La specificità produttiva delle arti applicate viene individuata in tre principi formativi:
1) allo scopo
2) alla natura del suo materiale
3) alla struttura corrispondente al materiale stesso
La fedeltà a questi tre principi impedisce la deriva di un gusto puramente decorativo a-funzionale ed
emenda l’estetico da essere fonte di disfunzionalità perché lo fa coincidere con la funzione stessa. Il
decorativismo si dimostra essere un ostacolo alla funzionalità stessa dell’oggetto, quindi diverrà anti-
funzionale. La riflessione di Muthesius non si esaurisce nei principi della funzionalità, ma ha anche un
risvolto etico-sociale, la critica allo stile passato come gusto puramente decorativo si configura anche
come un attacco al ceto borghese, che trovava nell’esibizione dell’oggetto di lusso la propria identità
estetica e sociale, e si trasformava in una strategia di affermazione ideologica.
Il cattivo gusto non è solo questo, ma la pratica politica di una classe per esibire ed affermare il
proprio potere: in questa prospettiva il funzionalismo estetico ha anche compito pedagogico sociale.
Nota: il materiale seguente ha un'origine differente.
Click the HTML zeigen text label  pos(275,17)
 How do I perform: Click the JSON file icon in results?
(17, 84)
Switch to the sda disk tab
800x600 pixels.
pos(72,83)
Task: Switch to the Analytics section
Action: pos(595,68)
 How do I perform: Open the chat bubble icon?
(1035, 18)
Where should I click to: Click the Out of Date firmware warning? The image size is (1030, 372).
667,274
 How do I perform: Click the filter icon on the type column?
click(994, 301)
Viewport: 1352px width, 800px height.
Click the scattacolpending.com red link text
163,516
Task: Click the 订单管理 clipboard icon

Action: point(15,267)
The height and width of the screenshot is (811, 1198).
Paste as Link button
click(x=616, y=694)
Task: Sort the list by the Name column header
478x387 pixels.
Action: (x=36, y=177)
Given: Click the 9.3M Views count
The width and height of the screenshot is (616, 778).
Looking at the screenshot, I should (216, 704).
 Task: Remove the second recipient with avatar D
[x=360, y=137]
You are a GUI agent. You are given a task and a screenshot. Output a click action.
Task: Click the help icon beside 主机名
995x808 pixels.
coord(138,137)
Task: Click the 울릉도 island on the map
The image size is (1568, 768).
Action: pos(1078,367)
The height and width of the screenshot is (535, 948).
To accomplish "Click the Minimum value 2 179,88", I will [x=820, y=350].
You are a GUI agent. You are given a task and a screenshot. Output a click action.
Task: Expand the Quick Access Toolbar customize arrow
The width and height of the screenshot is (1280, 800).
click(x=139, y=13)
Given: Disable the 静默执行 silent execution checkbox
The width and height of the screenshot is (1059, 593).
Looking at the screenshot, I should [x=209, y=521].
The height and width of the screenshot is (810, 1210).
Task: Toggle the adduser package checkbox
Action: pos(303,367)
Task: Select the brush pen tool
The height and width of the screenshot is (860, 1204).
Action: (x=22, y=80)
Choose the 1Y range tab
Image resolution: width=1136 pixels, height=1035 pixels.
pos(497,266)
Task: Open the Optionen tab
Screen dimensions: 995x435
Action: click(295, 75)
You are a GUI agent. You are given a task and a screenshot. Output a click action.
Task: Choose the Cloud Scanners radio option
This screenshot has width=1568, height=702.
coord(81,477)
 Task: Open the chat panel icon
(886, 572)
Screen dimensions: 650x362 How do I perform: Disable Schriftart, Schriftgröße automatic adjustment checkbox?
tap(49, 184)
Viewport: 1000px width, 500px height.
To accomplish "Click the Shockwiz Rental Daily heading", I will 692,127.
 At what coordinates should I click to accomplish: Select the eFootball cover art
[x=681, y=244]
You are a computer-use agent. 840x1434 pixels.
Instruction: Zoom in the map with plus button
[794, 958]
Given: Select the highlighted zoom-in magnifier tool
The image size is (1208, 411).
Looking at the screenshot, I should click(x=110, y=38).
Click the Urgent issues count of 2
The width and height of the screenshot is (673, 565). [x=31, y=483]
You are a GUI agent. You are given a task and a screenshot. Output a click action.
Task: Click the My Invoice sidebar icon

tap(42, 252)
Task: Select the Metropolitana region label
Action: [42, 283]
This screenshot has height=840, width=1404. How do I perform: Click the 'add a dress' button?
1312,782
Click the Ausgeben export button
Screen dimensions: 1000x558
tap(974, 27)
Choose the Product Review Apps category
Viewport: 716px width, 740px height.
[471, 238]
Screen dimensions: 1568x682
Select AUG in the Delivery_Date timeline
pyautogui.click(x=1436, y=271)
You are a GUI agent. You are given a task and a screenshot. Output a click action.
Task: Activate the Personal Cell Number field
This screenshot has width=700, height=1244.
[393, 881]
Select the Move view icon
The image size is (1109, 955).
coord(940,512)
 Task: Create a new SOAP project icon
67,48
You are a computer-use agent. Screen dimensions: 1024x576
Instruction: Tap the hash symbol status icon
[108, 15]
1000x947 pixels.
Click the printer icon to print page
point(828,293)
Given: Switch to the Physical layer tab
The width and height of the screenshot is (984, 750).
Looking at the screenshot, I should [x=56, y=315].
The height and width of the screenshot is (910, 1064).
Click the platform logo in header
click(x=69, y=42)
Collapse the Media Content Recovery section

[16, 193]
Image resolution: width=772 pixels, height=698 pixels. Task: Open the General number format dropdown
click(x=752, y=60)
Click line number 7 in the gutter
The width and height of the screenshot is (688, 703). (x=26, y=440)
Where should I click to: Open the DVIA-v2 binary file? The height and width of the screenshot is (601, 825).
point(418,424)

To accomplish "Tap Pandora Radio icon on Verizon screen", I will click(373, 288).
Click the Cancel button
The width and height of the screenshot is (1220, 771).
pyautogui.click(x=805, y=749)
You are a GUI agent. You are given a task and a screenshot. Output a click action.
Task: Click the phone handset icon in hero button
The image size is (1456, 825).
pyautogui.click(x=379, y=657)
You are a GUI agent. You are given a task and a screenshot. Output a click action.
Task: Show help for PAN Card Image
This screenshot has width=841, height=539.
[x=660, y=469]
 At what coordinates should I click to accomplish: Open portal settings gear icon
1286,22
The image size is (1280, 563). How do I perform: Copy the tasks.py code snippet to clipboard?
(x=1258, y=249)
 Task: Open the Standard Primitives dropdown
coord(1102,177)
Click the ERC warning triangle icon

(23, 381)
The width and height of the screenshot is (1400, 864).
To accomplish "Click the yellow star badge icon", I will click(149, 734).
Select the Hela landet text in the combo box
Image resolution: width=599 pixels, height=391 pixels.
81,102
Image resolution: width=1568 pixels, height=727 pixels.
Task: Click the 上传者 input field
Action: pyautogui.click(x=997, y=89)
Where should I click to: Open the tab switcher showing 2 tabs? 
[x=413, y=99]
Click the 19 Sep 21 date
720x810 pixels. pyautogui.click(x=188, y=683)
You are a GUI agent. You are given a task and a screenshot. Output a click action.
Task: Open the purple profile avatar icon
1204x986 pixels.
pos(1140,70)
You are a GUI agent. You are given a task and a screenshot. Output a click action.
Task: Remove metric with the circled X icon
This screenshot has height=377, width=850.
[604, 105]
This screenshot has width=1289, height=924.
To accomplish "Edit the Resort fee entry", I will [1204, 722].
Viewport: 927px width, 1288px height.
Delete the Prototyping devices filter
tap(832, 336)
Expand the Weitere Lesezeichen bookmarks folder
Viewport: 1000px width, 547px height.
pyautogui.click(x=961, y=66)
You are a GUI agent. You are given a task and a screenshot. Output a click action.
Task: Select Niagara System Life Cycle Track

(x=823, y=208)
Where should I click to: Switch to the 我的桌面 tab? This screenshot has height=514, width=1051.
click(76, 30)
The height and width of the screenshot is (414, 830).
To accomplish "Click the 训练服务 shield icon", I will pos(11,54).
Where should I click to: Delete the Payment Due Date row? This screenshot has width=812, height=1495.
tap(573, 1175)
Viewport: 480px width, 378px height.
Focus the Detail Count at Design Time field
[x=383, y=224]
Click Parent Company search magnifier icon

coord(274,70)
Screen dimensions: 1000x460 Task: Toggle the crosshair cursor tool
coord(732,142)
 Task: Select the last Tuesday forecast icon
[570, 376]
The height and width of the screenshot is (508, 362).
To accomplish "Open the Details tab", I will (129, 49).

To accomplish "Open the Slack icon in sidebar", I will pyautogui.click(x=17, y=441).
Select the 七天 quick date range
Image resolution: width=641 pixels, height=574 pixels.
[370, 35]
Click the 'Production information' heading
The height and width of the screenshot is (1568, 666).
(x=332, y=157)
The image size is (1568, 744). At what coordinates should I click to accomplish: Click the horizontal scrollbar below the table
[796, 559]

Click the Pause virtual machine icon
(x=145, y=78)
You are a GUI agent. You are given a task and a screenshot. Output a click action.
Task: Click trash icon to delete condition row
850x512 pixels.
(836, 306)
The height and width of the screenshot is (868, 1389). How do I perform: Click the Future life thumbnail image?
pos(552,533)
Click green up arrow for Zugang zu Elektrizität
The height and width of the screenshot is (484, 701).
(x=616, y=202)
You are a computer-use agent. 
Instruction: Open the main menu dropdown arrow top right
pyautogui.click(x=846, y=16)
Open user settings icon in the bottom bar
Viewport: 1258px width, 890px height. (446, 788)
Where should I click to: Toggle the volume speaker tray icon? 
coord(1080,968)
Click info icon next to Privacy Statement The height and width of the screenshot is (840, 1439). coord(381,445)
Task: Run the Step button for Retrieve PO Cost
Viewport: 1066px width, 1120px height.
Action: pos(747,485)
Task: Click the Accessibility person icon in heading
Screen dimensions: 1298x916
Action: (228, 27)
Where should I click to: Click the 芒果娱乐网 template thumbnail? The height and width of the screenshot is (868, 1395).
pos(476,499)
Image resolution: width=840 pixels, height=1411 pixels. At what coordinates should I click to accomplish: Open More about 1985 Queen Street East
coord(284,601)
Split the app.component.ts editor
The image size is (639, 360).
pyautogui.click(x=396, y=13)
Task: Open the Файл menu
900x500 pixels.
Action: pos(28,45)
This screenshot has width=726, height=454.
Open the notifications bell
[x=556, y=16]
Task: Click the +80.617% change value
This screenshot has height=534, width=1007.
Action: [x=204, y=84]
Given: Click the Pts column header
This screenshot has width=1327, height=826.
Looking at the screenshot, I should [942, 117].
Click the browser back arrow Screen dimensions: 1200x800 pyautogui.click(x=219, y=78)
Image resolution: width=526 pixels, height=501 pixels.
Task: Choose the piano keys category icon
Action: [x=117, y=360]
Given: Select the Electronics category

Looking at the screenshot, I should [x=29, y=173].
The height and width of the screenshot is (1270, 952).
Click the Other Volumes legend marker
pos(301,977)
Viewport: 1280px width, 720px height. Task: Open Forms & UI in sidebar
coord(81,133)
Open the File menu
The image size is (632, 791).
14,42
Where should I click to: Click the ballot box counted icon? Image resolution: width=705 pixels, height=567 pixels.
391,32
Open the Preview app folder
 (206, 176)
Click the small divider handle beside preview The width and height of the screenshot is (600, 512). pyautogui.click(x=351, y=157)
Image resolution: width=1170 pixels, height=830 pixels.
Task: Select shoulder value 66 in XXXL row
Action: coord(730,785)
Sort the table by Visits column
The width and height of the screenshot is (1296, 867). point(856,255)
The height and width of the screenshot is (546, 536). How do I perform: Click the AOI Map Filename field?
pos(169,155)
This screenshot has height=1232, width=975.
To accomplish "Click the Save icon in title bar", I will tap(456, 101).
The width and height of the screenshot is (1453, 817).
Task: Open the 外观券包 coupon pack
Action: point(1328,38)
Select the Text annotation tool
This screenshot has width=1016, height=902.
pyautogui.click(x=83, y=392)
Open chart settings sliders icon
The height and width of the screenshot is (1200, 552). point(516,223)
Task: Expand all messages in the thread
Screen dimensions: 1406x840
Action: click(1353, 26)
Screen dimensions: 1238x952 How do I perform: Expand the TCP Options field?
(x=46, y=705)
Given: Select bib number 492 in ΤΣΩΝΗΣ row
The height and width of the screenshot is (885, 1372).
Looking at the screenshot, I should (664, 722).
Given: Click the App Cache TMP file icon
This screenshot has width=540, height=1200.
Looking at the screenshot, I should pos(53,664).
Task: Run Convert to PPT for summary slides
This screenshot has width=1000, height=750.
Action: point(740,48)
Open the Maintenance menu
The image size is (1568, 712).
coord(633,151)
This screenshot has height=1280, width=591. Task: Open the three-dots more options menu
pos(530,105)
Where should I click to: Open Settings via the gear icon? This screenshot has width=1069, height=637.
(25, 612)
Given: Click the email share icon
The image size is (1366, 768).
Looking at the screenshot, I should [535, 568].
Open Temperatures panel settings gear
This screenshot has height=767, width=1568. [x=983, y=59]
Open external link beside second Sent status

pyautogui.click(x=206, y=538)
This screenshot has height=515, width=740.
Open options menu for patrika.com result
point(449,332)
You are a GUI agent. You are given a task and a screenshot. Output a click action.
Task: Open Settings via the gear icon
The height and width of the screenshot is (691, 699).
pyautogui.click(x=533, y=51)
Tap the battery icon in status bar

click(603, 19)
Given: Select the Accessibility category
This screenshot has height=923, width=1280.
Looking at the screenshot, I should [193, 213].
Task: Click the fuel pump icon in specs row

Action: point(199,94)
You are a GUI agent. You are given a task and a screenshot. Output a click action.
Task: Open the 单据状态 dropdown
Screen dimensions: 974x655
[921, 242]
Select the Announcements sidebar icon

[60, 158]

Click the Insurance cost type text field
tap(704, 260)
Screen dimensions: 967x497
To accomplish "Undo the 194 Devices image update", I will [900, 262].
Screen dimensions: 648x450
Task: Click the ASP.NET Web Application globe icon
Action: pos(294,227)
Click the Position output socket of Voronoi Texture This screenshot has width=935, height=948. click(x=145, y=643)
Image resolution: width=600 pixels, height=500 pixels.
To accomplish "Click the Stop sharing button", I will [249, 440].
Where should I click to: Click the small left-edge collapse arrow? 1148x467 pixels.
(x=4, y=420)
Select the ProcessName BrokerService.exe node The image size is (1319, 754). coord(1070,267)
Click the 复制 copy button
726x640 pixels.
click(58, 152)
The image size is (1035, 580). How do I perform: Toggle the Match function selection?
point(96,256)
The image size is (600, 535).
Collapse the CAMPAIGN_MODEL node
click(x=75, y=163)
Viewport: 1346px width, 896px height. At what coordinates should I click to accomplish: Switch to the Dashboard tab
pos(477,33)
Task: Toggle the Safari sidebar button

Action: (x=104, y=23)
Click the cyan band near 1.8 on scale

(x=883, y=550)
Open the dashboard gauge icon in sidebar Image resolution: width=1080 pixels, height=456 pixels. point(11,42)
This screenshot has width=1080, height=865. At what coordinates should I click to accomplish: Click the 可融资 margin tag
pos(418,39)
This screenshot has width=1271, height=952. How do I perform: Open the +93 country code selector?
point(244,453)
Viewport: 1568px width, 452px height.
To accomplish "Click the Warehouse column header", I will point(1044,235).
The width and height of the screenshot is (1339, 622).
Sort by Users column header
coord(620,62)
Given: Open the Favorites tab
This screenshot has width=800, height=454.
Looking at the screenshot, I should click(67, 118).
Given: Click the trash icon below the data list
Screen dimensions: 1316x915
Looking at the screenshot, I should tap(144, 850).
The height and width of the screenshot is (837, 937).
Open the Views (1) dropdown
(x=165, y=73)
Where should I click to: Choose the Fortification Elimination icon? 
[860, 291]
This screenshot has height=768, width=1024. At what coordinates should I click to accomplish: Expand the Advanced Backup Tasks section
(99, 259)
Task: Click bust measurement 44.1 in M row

Il design diventa anche il principio di una coesione sociale, se risponde ai bisogni di tutti e non di
alcuni. Il funzionalismo estetico non è solo l’antidoto al cattivo gusto, ma permette all’arte industriale di
rieducare le odierne classi sociali alla solidità, alla franchezza e alla semplicità borghese (considerata
a come era al suo inizio). La definizione estetico-funzionale dell’oggetto industriale si colloca
all’interno di una ridefinizione della finalità della produzione industriale, non deve produrre solo profitto
ma anche miglioramento delle condizioni sociali.
AUGUST LUX
Lux estremizza la tesi di Muthesius, facendo del funzionalismo il principio estetico tout-court.
Nel suo “Estetica dell’ingegneria” del 1910 afferma che se l’orizzonte ontologico della modernità è la
produzione industriale, la sua arte si qualifica essenzialmente come tecnica industriale. Inoltre lo stile
estetico appropriato per una simile arte non può essere di carattere ornamentale ma funzionale:
• l’estetica che si manifesta nei capolavori della tecnica deve nascere da questa stessa tecnica
• dato che questa tecnica è finalizzata a produrre oggetti d’uso, la sua estetica deve coincidere
con la funzionalità tecnica dell’oggetto: l’architetto si tramuta in ingegnere.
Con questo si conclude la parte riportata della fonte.